# Data for analysis
--- START ---

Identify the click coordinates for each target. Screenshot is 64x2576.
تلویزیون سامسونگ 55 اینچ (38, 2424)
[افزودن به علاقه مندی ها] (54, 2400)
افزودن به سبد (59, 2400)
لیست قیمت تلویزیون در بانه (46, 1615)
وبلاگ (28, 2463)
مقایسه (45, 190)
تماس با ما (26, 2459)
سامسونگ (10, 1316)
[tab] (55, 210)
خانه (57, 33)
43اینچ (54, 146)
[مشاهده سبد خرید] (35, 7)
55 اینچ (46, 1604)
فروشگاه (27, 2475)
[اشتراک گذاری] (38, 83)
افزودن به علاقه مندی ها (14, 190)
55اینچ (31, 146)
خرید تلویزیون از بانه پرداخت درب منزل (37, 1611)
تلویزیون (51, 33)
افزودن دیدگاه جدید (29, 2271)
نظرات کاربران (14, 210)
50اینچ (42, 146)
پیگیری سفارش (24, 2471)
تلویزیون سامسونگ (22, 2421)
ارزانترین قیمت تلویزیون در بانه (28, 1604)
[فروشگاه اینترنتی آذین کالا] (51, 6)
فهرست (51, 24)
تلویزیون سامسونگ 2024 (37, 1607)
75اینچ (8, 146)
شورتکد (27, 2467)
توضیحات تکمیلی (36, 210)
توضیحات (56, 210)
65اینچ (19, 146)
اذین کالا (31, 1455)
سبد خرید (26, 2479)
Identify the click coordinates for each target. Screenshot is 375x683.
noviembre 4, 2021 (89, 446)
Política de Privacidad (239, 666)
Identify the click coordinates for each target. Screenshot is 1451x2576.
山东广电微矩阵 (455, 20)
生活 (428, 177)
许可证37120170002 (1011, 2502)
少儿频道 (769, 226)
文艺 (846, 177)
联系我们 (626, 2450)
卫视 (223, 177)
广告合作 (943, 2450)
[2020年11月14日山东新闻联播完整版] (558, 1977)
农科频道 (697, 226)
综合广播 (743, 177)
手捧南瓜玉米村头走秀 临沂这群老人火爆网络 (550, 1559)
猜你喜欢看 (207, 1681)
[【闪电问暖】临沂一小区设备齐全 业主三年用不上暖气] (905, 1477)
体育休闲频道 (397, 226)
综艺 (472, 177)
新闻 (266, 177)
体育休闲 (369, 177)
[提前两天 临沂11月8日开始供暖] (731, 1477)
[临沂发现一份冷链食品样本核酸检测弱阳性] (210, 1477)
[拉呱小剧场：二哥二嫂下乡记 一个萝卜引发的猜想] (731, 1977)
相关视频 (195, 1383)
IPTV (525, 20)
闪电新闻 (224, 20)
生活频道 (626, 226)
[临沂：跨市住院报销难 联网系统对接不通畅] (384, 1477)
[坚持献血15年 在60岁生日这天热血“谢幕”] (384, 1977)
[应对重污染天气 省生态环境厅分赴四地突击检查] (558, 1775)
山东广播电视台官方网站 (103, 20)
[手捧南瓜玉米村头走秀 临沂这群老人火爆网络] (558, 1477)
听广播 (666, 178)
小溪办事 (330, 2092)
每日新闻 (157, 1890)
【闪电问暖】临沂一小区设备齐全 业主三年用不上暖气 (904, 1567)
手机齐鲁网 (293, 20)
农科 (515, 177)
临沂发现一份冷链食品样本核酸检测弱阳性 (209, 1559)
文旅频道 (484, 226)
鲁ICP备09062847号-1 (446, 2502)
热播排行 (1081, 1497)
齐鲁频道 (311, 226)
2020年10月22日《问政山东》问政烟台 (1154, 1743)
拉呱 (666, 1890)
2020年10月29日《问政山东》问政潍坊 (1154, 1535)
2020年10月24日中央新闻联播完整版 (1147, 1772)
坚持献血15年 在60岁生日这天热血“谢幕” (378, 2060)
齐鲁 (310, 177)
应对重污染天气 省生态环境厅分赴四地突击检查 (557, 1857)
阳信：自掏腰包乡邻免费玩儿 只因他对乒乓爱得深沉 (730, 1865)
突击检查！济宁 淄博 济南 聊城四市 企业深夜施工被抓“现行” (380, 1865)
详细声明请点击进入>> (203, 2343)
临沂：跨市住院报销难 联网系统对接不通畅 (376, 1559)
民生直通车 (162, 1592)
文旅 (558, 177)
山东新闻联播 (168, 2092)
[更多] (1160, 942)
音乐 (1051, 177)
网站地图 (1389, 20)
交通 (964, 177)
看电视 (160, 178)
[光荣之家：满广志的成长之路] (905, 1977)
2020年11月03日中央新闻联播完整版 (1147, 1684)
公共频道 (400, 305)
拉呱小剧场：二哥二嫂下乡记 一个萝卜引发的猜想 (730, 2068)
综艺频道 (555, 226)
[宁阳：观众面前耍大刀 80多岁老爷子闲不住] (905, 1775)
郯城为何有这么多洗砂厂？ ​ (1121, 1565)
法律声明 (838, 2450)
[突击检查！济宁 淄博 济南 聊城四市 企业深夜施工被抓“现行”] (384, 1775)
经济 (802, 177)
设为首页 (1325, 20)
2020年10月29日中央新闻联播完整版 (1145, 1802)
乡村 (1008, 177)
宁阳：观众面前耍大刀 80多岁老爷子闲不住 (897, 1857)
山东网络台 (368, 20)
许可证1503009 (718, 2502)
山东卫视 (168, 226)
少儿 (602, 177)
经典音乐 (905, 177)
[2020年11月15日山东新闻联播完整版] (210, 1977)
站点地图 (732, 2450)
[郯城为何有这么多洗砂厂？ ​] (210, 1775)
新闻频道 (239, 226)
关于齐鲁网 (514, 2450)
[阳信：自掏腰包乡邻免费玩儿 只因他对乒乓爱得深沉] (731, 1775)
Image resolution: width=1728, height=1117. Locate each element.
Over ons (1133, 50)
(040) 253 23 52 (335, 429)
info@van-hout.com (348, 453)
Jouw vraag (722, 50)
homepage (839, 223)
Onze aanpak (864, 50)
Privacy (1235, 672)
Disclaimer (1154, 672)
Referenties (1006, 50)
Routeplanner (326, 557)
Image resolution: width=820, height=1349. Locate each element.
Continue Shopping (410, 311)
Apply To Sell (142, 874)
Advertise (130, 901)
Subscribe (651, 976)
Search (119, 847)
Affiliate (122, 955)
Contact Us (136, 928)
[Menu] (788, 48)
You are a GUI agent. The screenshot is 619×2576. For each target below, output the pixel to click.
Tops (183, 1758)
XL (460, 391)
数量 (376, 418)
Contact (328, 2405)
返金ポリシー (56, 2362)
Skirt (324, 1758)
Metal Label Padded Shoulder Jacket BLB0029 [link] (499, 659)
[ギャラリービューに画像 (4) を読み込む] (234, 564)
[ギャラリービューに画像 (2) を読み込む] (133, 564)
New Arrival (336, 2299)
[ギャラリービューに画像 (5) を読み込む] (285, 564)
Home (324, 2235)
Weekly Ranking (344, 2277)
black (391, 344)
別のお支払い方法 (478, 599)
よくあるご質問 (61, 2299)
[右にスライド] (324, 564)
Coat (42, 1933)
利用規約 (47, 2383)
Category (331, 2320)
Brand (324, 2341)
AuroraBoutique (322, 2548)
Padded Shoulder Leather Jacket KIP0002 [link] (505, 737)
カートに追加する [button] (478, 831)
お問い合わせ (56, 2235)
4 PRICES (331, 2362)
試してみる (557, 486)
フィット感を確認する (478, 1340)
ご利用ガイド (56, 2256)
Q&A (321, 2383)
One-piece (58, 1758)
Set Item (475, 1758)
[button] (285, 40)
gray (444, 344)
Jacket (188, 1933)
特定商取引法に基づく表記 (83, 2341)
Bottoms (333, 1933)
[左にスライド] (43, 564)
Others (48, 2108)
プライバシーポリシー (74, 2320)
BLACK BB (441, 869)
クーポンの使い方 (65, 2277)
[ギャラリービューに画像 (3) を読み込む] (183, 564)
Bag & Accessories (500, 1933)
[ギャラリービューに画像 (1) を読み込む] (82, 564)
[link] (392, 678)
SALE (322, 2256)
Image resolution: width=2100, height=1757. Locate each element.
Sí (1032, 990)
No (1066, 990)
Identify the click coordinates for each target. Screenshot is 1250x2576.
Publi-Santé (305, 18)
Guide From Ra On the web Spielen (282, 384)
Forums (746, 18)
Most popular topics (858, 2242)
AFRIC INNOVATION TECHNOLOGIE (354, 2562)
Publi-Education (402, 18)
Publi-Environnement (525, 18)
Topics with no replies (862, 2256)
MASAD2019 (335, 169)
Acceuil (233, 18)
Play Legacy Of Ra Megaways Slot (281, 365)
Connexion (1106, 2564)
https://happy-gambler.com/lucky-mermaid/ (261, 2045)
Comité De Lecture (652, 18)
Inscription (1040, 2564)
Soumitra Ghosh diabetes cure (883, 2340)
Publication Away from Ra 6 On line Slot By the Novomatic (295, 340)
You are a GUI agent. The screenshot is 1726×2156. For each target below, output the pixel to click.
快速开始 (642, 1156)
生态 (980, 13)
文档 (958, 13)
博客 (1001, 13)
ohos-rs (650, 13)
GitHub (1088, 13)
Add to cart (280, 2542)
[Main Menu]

--- END ---

# Work item
Across the records above, how many lines contain the word "手捧南瓜玉米村头走秀"? Please give that number alone.

# Your response
2